→ Goal
In the data below, copy out word for word the stretch from the line containing "Click the highlighted" through the line containing "This screenshot has height=751, width=1283.", both lines included. Leave the pictures out.

→ Material for this exercise
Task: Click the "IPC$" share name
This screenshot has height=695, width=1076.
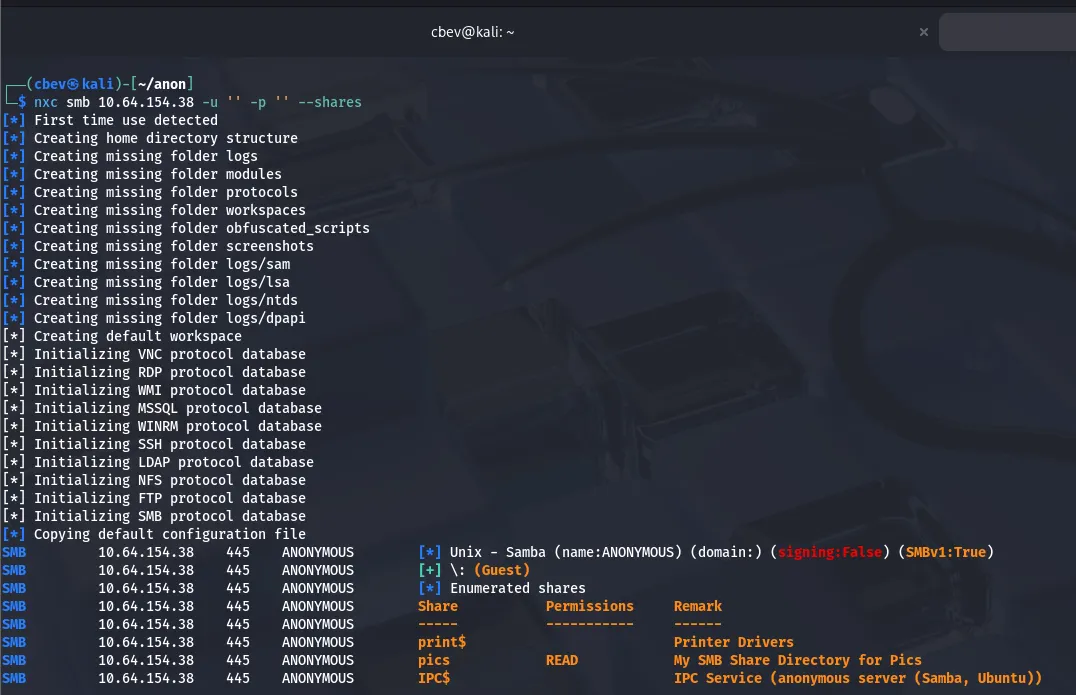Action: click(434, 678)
...
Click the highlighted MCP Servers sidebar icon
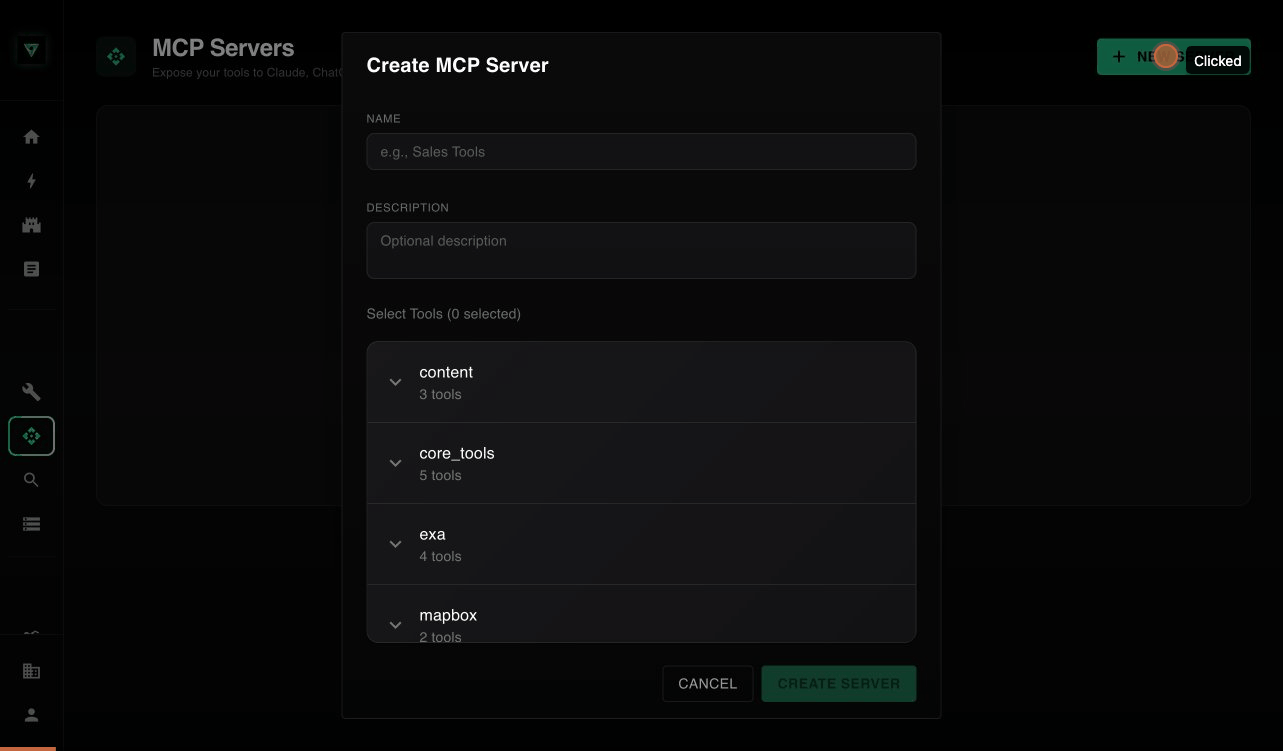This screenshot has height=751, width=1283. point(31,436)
==
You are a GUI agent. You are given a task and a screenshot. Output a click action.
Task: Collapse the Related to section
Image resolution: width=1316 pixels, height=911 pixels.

→ Solution to the exercise
Click the highlighted MCP Servers sidebar icon
This screenshot has height=751, width=1283. point(31,436)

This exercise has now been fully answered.